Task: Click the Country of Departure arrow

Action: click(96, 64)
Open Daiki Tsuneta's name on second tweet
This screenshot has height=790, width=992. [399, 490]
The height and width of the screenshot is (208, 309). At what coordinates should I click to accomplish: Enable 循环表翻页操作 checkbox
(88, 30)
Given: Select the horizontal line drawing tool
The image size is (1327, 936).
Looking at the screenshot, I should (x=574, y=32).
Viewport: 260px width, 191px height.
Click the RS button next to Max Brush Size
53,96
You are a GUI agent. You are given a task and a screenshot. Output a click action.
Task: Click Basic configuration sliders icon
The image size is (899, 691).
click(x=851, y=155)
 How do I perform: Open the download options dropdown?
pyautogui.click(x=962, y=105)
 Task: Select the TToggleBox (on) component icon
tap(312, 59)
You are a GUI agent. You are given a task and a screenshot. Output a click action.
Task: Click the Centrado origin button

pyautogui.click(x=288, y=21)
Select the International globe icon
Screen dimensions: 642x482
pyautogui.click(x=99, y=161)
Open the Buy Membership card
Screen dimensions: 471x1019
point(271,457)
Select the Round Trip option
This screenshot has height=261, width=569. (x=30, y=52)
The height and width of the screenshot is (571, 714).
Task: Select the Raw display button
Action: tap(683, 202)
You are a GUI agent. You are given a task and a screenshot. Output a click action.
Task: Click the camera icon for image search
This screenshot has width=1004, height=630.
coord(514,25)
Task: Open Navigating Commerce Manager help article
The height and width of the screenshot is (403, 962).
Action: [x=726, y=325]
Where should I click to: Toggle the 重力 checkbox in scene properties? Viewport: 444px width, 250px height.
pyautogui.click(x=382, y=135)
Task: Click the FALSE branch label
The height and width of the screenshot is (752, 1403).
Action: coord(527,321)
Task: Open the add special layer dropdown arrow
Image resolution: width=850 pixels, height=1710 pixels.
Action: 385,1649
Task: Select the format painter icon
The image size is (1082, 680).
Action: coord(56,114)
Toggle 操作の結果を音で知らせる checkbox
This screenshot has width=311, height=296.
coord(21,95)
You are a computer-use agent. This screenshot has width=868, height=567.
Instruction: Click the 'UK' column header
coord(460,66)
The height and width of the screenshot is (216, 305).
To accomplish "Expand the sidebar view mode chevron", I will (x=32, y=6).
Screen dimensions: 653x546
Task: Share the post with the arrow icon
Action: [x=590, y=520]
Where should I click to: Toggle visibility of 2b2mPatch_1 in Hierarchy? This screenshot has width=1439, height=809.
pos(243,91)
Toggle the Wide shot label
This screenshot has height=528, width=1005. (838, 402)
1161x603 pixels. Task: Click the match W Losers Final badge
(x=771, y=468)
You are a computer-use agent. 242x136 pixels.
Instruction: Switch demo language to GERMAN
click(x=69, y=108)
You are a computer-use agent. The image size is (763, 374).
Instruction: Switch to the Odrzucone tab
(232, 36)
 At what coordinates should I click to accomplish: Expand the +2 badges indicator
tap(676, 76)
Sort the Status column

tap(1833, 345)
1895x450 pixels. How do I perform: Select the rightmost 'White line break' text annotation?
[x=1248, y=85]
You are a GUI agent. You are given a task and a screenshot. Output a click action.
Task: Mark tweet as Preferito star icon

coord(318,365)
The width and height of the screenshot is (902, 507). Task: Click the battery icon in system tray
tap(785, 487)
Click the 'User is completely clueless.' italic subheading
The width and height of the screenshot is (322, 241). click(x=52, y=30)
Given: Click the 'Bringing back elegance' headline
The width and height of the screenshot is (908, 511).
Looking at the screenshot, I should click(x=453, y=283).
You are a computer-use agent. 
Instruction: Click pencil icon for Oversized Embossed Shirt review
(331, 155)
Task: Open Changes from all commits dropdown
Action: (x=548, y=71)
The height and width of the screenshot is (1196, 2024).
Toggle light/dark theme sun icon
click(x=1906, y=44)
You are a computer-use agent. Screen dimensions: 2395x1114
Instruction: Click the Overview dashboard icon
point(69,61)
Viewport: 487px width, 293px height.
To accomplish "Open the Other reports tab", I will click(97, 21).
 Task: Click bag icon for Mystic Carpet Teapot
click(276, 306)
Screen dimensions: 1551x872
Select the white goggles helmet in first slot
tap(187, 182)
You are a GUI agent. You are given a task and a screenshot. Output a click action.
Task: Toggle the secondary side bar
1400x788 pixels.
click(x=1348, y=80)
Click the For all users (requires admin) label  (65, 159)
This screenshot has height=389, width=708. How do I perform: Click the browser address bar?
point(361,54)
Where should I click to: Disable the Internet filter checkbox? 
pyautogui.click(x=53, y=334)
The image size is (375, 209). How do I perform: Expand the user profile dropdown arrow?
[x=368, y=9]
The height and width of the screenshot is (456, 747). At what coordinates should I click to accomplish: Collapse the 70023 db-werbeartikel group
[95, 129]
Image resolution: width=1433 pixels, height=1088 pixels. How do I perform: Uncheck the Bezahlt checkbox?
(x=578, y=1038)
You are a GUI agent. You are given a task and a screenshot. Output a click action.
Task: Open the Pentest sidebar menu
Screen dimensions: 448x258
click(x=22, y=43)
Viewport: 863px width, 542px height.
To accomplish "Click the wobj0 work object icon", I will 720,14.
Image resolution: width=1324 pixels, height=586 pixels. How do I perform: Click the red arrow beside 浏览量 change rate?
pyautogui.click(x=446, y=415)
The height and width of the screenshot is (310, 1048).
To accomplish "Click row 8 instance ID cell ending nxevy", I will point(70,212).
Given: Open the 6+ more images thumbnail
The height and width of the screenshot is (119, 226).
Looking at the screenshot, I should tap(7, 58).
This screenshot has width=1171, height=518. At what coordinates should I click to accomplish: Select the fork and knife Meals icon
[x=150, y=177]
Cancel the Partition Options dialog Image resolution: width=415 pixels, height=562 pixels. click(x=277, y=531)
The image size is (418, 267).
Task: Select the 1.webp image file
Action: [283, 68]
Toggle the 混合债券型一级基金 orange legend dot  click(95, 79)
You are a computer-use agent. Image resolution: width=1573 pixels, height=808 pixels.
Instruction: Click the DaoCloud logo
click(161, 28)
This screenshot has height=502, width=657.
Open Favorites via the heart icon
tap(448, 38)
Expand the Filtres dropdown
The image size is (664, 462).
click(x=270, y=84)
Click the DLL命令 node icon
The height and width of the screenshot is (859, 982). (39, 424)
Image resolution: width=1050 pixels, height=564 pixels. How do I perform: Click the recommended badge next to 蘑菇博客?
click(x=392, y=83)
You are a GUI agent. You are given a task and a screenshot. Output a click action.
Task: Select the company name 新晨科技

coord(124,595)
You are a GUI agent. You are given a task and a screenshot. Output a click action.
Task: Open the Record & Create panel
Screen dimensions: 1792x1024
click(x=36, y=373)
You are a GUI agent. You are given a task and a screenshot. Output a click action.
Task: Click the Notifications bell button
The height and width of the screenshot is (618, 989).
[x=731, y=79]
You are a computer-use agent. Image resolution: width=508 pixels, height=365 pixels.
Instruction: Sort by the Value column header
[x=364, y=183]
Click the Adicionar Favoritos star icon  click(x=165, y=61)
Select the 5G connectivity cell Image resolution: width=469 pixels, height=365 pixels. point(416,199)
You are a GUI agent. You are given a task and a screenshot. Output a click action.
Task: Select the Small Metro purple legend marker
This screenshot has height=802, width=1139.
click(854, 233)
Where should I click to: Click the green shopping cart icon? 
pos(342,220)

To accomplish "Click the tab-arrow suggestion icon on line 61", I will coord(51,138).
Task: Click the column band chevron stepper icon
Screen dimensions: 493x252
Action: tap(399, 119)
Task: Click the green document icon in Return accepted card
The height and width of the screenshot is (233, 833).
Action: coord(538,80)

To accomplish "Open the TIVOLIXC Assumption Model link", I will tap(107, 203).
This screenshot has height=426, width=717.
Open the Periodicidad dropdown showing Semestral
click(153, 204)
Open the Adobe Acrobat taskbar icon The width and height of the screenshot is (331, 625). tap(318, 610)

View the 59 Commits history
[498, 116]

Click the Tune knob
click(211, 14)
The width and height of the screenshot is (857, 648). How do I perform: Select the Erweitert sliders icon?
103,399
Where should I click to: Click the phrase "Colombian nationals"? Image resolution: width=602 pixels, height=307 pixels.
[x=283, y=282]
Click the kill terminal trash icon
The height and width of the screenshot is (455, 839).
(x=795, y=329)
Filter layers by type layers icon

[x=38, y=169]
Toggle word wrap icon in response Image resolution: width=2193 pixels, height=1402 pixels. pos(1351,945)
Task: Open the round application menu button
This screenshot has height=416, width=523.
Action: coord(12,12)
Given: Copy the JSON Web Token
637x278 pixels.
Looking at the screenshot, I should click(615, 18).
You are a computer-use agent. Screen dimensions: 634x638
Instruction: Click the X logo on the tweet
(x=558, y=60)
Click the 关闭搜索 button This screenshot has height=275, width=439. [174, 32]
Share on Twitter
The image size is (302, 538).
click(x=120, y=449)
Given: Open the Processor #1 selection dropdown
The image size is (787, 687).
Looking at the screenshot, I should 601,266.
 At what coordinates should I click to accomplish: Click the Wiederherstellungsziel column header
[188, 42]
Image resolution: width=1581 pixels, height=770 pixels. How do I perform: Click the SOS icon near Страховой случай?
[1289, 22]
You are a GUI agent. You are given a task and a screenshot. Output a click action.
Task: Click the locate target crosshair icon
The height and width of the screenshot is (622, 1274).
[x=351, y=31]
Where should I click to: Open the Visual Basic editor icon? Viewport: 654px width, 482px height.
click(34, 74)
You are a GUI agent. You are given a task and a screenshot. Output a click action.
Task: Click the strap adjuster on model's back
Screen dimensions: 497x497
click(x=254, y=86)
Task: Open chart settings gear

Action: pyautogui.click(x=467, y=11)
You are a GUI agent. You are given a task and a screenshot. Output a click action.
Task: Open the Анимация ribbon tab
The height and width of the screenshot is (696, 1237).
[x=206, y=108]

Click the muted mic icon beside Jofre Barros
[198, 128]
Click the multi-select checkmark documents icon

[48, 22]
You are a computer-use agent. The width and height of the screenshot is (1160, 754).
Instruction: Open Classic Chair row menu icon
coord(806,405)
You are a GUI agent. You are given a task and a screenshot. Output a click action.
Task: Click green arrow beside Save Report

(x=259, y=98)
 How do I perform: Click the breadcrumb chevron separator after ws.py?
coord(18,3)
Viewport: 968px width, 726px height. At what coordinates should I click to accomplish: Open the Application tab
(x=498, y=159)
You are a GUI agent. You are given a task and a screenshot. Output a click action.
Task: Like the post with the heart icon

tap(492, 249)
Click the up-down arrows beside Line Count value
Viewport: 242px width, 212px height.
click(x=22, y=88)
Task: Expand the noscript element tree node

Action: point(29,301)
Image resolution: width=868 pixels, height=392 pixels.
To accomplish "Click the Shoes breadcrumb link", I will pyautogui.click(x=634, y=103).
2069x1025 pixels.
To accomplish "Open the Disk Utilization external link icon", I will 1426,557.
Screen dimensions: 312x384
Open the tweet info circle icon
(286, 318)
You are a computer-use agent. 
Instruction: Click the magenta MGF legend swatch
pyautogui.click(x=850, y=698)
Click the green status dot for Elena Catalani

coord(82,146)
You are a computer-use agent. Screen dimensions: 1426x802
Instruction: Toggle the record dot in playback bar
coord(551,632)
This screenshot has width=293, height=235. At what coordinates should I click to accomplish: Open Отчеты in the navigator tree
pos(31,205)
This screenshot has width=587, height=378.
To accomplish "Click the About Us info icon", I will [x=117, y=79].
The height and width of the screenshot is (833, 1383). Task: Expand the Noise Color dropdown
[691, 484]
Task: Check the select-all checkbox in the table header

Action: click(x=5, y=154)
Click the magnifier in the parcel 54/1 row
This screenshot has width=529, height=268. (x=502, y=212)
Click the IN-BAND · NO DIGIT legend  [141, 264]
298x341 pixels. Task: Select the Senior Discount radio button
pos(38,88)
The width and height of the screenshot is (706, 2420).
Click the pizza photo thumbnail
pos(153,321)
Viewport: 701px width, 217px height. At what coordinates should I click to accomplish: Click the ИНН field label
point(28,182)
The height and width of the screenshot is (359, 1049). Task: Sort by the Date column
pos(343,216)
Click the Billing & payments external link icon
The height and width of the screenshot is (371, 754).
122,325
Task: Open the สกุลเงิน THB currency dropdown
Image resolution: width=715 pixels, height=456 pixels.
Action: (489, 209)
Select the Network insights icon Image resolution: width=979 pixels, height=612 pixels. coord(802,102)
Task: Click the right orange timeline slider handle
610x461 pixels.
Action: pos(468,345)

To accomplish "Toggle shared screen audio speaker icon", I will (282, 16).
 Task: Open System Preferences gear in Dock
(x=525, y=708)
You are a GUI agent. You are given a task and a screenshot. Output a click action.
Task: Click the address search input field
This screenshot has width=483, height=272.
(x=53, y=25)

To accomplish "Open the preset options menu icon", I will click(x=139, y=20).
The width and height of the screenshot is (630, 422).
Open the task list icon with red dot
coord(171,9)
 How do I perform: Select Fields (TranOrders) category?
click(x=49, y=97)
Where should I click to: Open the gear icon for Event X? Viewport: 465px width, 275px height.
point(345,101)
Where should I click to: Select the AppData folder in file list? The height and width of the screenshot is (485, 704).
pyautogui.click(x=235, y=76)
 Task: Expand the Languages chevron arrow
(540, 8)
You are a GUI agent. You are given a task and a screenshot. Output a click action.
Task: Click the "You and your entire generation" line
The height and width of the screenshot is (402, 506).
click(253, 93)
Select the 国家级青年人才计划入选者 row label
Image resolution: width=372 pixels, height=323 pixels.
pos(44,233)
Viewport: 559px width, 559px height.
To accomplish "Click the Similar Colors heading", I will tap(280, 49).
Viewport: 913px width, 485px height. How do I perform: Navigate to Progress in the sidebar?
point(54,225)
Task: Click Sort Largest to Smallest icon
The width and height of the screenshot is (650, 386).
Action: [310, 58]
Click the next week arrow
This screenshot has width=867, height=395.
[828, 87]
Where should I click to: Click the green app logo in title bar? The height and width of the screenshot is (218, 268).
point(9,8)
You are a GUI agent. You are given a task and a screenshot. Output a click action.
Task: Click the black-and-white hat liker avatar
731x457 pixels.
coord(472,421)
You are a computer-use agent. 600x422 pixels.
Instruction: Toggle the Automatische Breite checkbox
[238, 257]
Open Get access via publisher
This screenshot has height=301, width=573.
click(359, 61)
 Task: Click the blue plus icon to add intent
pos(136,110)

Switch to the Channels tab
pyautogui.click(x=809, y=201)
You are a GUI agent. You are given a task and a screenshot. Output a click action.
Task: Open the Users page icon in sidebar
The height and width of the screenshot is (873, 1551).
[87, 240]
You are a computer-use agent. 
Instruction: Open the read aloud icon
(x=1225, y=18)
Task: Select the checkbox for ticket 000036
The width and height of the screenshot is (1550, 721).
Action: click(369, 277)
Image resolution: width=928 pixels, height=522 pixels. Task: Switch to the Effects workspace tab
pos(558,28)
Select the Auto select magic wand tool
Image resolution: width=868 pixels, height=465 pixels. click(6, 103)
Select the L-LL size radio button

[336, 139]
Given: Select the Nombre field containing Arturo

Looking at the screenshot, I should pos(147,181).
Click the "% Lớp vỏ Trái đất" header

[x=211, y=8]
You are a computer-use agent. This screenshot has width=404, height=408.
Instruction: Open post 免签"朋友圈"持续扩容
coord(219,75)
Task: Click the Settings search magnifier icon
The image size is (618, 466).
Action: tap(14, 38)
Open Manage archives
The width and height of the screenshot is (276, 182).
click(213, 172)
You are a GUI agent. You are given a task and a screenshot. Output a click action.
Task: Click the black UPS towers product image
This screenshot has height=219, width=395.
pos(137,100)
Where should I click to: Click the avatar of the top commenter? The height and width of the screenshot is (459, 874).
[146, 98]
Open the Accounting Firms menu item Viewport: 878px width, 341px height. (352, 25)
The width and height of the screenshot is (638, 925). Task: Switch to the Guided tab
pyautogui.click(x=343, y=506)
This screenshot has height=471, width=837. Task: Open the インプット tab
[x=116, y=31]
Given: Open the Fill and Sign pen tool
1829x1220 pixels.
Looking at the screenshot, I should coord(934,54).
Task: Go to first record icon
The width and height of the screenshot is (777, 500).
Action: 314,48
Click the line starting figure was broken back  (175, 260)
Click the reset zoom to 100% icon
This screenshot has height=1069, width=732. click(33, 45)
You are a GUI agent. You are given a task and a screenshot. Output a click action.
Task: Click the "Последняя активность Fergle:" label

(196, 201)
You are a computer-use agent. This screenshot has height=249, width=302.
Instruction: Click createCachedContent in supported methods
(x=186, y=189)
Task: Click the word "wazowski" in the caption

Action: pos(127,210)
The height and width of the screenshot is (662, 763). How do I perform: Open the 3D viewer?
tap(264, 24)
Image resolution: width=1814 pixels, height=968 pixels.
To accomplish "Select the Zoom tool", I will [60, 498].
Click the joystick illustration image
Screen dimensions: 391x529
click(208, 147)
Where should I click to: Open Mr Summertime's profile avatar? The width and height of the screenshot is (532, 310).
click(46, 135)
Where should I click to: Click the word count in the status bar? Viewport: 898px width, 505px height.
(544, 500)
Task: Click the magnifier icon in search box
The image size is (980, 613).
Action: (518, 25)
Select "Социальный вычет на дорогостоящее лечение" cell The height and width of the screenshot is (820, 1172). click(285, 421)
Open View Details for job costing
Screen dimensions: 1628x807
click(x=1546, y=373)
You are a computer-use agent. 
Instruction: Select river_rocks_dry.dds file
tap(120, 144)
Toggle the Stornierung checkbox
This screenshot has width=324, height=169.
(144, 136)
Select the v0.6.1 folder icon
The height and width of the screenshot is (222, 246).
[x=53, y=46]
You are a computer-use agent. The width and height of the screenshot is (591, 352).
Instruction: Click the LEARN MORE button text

Exercise task
Pull out every line in the records above that contains the word "beside", and copy each of those lines in full.

Result for this task
Image resolution: width=1324 pixels, height=586 pixels. How do I perform: Click the red arrow beside 浏览量 change rate?
Click the muted mic icon beside Jofre Barros
Task: Click green arrow beside Save Report
Click the up-down arrows beside Line Count value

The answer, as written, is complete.